Interpretation of Test Results
PCR for IG and TCR Gene Rearrangements
Leukemia-specific IG and TCR gene rearrangements identified at diagnosis can be used for MRD assessment of BM or peripheral blood samples during and following treatment. However, similar IG and TCR gene rearrangements from normal lymphocytes in these specimens also are amplified. To discriminate between the leukemia-derived PCR products and PCR products of normal cells with rearrangements resulting in comparable size PCR products, the amplified bands are subjected either to “fingerprint” [98–100] or homo-heteroduplex analysis [18, 101, 102]. What was traditionally called fingerprint analysis consists of PCR amplification with a fluorescent primer and analysis by capillary electrophoresis. Clonal amplification results in a single peak, often in a background of polyclonal, constitutional amplification products. The homo-heteroduplex analysis takes advantage of the different migration properties in a polyacrylamide gel of V-J rearrangements containing a few mismatches (heteroduplex) compared with the fully matched V-J junctions (homoduplex) typical of a clone.
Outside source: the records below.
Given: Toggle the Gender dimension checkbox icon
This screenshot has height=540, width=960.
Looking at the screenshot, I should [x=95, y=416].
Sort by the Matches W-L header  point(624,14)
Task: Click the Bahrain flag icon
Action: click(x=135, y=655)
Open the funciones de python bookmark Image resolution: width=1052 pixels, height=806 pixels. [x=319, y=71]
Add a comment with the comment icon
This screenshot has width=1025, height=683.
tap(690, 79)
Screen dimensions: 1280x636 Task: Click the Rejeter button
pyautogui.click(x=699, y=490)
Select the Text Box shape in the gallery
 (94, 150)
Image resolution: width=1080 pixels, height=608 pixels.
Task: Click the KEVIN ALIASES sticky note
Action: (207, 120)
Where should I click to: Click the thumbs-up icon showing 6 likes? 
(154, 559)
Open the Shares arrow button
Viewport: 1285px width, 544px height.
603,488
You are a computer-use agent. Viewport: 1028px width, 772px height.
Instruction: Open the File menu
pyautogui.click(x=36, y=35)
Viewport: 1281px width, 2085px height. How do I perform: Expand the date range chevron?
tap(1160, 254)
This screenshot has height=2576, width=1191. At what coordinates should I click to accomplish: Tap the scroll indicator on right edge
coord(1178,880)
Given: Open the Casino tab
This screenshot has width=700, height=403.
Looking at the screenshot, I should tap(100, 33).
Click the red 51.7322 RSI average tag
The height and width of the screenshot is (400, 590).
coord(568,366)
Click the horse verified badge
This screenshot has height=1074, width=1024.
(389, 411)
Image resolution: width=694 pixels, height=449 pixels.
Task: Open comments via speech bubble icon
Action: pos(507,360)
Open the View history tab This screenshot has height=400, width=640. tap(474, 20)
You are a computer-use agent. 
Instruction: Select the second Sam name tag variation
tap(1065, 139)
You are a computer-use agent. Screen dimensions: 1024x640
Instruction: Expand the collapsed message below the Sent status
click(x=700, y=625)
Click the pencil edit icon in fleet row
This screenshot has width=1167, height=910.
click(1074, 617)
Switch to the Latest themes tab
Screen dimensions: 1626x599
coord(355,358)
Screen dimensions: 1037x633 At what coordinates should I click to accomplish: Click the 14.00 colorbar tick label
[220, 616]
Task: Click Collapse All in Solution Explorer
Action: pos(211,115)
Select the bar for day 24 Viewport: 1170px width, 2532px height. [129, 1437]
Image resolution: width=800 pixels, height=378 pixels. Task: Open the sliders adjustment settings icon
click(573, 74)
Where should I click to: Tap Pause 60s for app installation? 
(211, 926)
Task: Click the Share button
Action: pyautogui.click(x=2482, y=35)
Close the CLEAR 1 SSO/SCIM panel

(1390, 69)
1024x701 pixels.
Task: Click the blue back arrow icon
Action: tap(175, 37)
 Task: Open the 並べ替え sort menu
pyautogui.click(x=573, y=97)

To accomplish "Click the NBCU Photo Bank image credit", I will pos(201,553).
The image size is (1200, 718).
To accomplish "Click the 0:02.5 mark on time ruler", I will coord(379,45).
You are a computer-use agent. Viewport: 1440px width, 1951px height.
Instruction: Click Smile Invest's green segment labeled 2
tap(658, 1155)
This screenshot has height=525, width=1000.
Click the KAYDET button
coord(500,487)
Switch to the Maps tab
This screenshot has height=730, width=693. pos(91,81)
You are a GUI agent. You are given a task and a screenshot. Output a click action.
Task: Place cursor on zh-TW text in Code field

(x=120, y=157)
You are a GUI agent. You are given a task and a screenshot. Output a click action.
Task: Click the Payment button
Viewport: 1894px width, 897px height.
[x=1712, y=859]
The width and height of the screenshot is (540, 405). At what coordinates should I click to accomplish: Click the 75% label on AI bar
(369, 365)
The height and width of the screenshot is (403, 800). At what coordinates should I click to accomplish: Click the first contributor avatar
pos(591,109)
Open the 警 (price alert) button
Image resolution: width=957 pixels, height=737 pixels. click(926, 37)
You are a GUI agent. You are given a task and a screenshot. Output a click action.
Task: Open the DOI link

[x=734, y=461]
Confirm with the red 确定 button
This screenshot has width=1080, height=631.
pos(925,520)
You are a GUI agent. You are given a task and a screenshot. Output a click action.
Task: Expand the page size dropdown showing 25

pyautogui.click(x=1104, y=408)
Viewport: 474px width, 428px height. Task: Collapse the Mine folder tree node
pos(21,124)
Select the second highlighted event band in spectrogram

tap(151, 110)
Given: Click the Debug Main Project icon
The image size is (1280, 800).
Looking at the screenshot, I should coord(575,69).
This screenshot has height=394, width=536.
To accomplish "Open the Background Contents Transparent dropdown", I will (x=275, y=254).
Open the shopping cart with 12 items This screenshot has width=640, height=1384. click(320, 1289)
A variety of IG and TCR gene rearrangements can be present at diagnosis in childhood B-precursor ALL. Oligoclonal IGH rearrangements have been observed in 30–40 % of cases and IGK rearrangements in 5–10 % and are due to VH replacements, VH-DJH junctions, or de novo IGH gene rearrangements [18, 103–106]. Oligoclonality for TRB and TRG gene rearrangements is thought to be rare in B-lineage ALL [107–109, 111]. One exception was reported by Szczepanski et al., who found TRG oligoclonality in 38 % of B-lineage ALLs [17]. Oligoclonality of TRD is frequently observed in incomplete rearrangements, such as VD2DD3 or DD2DD3 s[109, 109, 110]. In T-lineage ALL, oligoclonality is rarely seen at diagnosis [107, 111, 24, 25].